Kadın Hastalıkları ve Doğum Bölümü’nden Doç. Dr. Aşkın Doğan, menopozun doğal bir biyolojik süreç olduğunu hatırlatarak, “Menopozdan kaçınmak mümkün olmasa da, sağlıklı bir yaşam tarzı benimseyip toksinlerden uzak durarak erken menopoza girmenin önüne geçilebilir,” dedi.
Sıcak basması en yaygın belirti
Menopoz öncesi dönemde kadınların en sık yaşadığı semptomun sıcak basması olduğunu belirten Doç. Dr. Doğan, “Kadınların yüzde 80’ine varan bir kısmında menopoz öncesi dönemde sıcak basmaları görülür. Genellikle gövdenin üst kısmında başlayan bu ataklar birkaç dakika sürer ve terleme ile üşüme ile sonlanır. Günde 7’den fazla atak yaşayan kadınlarda uyku, ruh hali, konsantrasyon ve cinsel yaşamda bozulmalar gözlenebilir,” diye konuştu.
Depresyon riski artıyor
Menopoza geçiş döneminde depresyon riskinin arttığını vurgulayan Doğan, “Bu süreçte adet düzeninde de değişiklikler olur. Adet aralıkları önce kısalır, ardından uzar ve kanama miktarında kademeli bir azalma görülür. Ayrıca yağ kütlesi artarken kas kütlesi azalır, bel çevresinde yağlanma belirginleşir,” ifadelerini kullandı.
Genetik faktörler belirleyici
Menopoz yaşında en önemli etkenin genetik olduğunu söyleyen Doç. Dr. Doğan, “Ailede erken menopoz öyküsü varsa risk artar. Otoimmün hastalıklar, yumurtalık cerrahisi, kemoterapi veya radyoterapi gibi tedaviler de menopozu hızlandırabilir,” dedi.
Erken menopoz riskinin değerlendirilmesi için aile öyküsü, AMH (Anti-Müllerian Hormon) düzeyleri ve ultrasonla yapılan yumurta sayımı gibi testlerin fikir verebileceğini de belirtti.
Menopozu tamamen ertelemek mümkün değil
Menopozun biyolojik olarak ertelenemeyeceğini söyleyen Doğan, “Sağlıklı yaşam alışkanlıkları, sigara ve alkol kullanımından uzak durmak erken menopoza giriş yaşını geciktirebilir. Antioksidan, omega-3, D vitamini, folat ve B12 açısından zengin beslenme önerilir. Ayrıca stres yönetimi de çok önemlidir; çünkü stres hormonu kortizol, yumurtalık fonksiyonlarını olumsuz etkiler,” açıklamasında bulundu.

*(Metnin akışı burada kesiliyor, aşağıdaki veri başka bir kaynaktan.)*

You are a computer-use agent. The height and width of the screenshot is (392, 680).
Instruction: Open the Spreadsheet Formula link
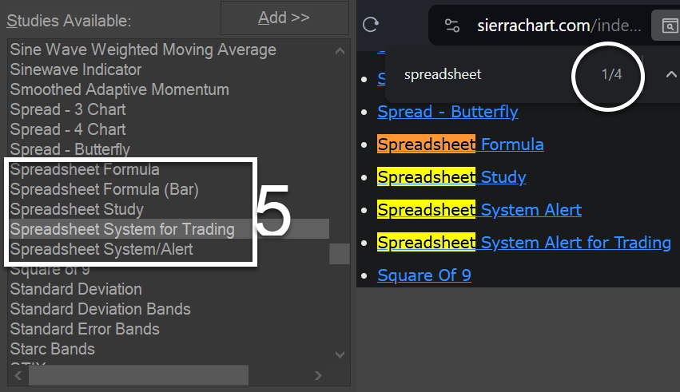(x=460, y=145)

Hormon tedavisi semptomları hafifletebilir
Doç. Dr. Aşkın Doğan, hormon replasman tedavisinin (HRT) uygun hastalarda menopoz belirtilerini hafifletmede etkili olabileceğini vurguladı:
“40 yaş altı, AMH değeri düşük ve ileride çocuk sahibi olmayı planlayan kadınlara oosit (yumurta) dondurma işlemi öneriyoruz. Bu işlem menopozu geciktirmez ancak doğurganlığı korumada önemlidir. Meme kanseri veya kalp-damar hastalığı öyküsü olmayan hastalarda hormon replasman tedavisi, sıcak basması, vajinal kuruluk gibi semptomları azaltabilir; uzun vadede kemik sağlığı, idrar kontrolü ve bilişsel fonksiyonlar üzerinde olumlu etkiler sağlayabilir.”
Deneysel yöntemler araştırma aşamasında
Son olarak Doğan, menopozu geciktirmek amacıyla uygulanan deneysel yöntemlere de değinerek, “PRP (Platelet Rich Plasma) gibi bazı uygulamalar menopozu geciktirmeye yönelik araştırılıyor ancak şu anda bu konuda bilimsel olarak kanıtlanmış bir yöntem bulunmuyor,” dedi.